Billy Ridgeway is the protagonist of The Weirdness, and since the book opens with him, I want to give him a great opening track. "King of Carrot Flowers (Part One)" especially suits him: although it’s a song which has its share of horror in it ("your Mom would stick a fork right into Daddy’s shoulder") I think of its central images as being primarily ones of childhood wonderment. And that’s kind of Billy’s deal: he’s described as having been a boy who was kind of dreamy and delicate and interior and inquisitive and kind of interior-oriented, the kind of kid who it’s easy to imagine inhabiting Mangum’s song. Of course, when you’re a dreamy, interior kid, you’re kind of endearing, but by the time you grow into a dreamy, inquisitive adult you might be having some problems: maybe you can’t finish the projects you start; maybe your romantic partner is calling you out for not being "present;" maybe you haven’t bought an album since In The Aeroplane Over The Sea because you’re having trouble making rent because you forgot to get a decent job. This is basically Billy’s predicament when the book opens. As Largehearted Boy readers very likely remember, "King of Carrot Flowers (Part One)" leads directly into "King of Carrot Flowers (Parts Two and Three)," in which Mangum notoriously bewilders a nation of agnostic-leaning hipsters by intoning "I love you Jesus Christ" with what unmistakably pure sincerity. Billy starts the book as an agnostic, and I’d stop short of saying the book shows him undergoing a religious conversion, but Billy very quickly gets concerned with the question of whether God does or does not exist, and whether he’s going to be able to find salvation or something akin to it. So I’m going to say that all three parts of the song suit Billy pretty well.

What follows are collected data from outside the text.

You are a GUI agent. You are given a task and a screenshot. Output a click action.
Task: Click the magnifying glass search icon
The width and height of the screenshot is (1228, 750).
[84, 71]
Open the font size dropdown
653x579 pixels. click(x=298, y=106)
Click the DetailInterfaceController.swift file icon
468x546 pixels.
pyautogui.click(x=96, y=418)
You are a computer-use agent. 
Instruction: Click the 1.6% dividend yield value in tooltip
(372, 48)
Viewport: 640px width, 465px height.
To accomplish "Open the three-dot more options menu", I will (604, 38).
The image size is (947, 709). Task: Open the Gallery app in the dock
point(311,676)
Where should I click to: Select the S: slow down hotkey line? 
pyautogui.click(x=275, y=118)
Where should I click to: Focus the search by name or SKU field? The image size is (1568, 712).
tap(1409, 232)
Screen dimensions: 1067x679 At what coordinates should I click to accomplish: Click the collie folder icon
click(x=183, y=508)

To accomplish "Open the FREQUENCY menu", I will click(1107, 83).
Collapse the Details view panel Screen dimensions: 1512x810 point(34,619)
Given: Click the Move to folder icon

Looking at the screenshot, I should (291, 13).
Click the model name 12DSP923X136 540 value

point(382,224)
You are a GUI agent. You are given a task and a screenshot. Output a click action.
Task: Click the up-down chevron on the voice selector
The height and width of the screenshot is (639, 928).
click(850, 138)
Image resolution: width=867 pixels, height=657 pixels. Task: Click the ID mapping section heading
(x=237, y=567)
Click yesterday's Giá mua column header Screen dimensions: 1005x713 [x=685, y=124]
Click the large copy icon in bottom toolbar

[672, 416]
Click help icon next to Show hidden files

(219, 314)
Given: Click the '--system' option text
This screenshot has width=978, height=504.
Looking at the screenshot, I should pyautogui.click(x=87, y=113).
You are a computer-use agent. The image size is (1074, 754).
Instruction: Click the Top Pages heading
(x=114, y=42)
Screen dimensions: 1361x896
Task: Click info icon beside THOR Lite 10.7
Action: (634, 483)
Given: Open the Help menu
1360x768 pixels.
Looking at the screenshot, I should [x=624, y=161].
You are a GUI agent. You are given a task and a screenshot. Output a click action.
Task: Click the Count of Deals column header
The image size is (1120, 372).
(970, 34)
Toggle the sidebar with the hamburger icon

Julianna Barwick – "Cloudbank"
Denver Norton is Billy’s girlfriend, kinda, sorta. At the start of the book they’re struggling. (She’s the one who accuses him, accurately, of not being "present" in their relationship.) But outside of her relationship with Billy, she’s an experimental filmmaker, making films that look for beauty in the everyday: in the first chapter we see her film Varieties of Water, which is twenty-five minutes of footage of "river foam, swirling drains, trash floating in city gutters, lake surfaces." The end result, as Billy sees it, is beautiful. When I think about finding beauty in the secular, I think of someone like Julianna Barwick—I’m on record as saying that when I start my "secular humanist megachurch" I’m going to hire Barwick to debut a new piece every Sunday, and if I could get a new Denver Norton film every Sunday too I’d consider it a very fine pairing indeed. Let’s give Denver "Cloudbank" because of all the Barwick tracks this is probably the one that has a title that could best double as the title of a Denver Norton short.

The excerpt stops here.